Enclosure, Cornahinch, Co. Cork
Co. Cork |
Enclosures
There is nothing to see at Cornahinch in County Cork, at least not in any conventional sense.
The circular enclosure here exists, as far as current knowledge goes, only as a cropmark, a phenomenon where buried ditches and earthworks cause the crops or grasses above them to grow at slightly different rates, producing ghostly outlines that become legible only from the air. It was precisely this that revealed the site, when an aerial photograph taken in July 1989 showed the faint but unmistakable traces of three concentric fosses, that is, ditches, arranged in a circle roughly thirty metres in diameter.
Three concentric ditches is not a casual arrangement. A single fosse might enclose a farmstead; three suggest something more deliberate, whether a concern for defence, a gradual accretion of boundaries over time, or a site of some social or ceremonial significance within its local landscape.

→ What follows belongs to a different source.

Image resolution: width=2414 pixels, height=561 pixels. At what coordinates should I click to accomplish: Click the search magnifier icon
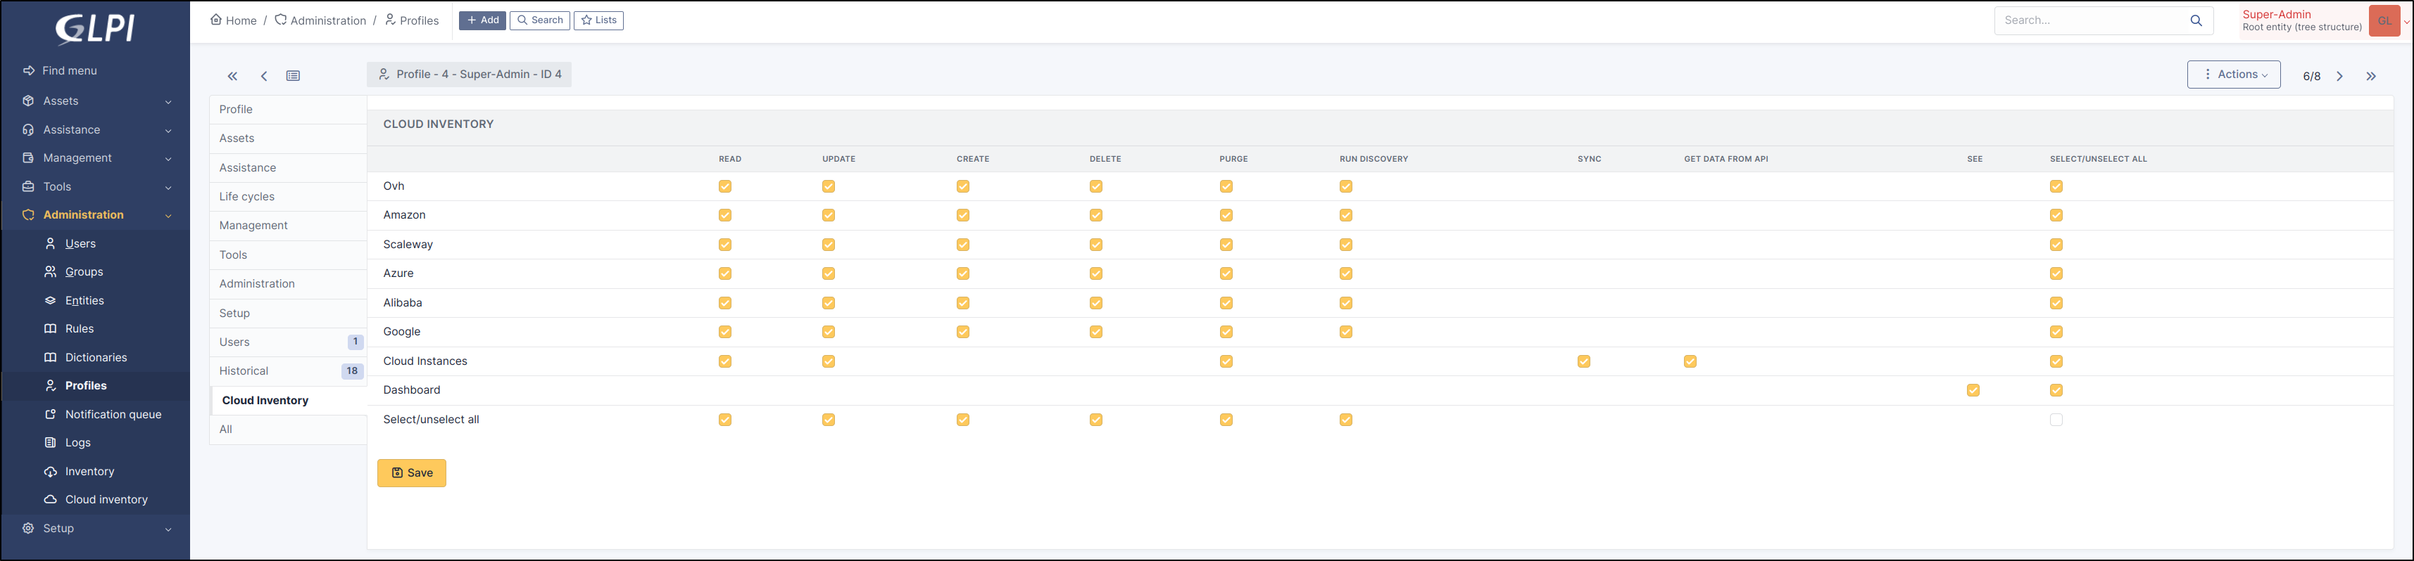2196,21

What can be said is that the enclosure does not sit in isolation. Another enclosure lies approximately forty metres to the south-east, and the whole area falls within a broader field system, suggesting a stretch of land that was organised, worked, and bounded across a long period of human activity. A modern field fence running north-east to south-west cuts across the eastern side of the cropmark, a small reminder that later land use has continued to reshape whatever was once here.